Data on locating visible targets

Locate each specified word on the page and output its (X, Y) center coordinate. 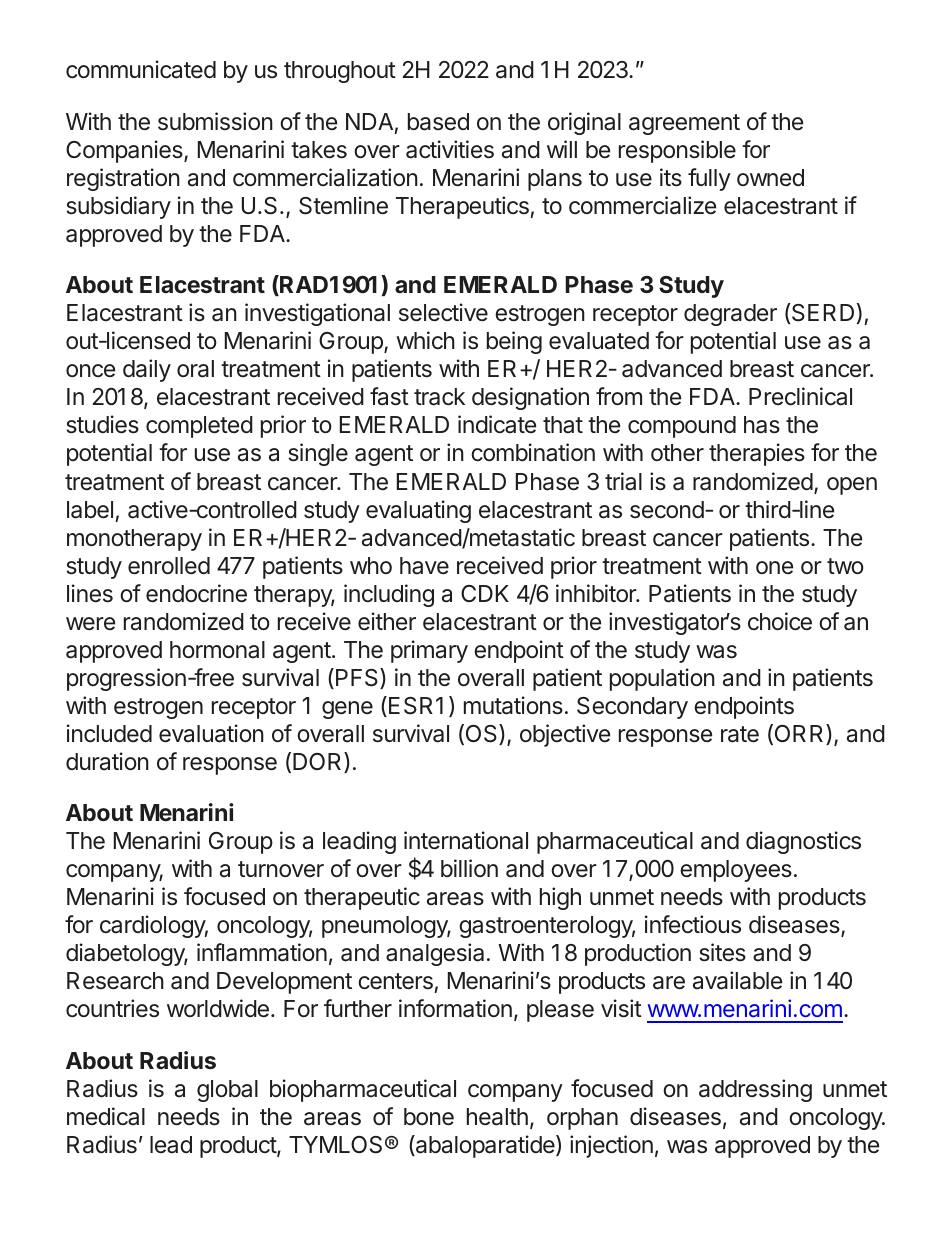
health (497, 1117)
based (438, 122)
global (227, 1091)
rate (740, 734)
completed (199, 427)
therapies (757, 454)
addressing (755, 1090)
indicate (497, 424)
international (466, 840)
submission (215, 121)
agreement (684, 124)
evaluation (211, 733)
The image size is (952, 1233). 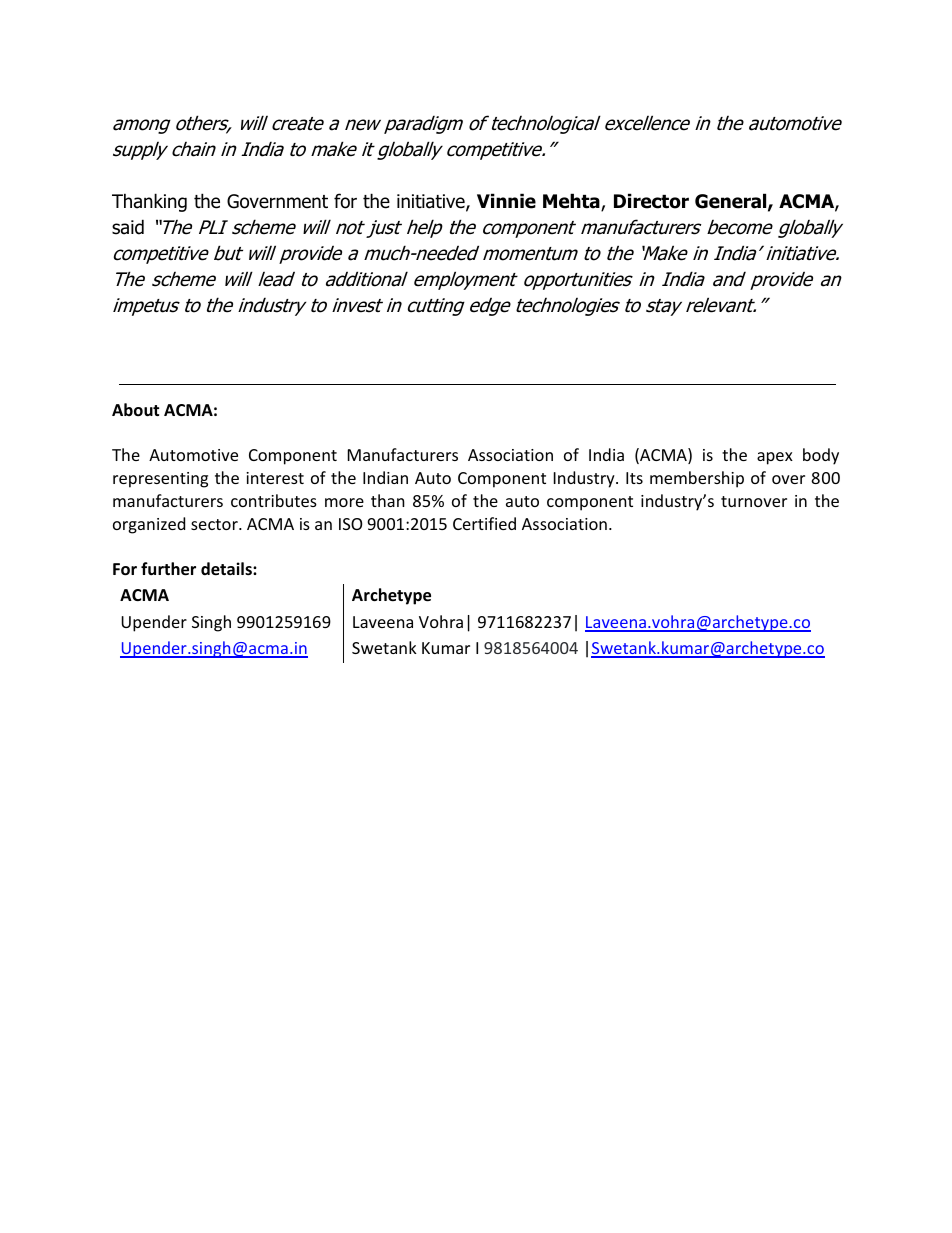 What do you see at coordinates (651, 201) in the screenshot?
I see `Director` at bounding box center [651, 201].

» **What is needed**: Please reproduce the items unchanged, from the line with "global (227, 1091)" through the line with "evaluation (211, 733)", including both.

» **Result**:
global (227, 1091)
rate (740, 734)
completed (199, 427)
therapies (757, 454)
addressing (755, 1090)
indicate (497, 424)
international (466, 840)
submission (215, 121)
agreement (684, 124)
evaluation (211, 733)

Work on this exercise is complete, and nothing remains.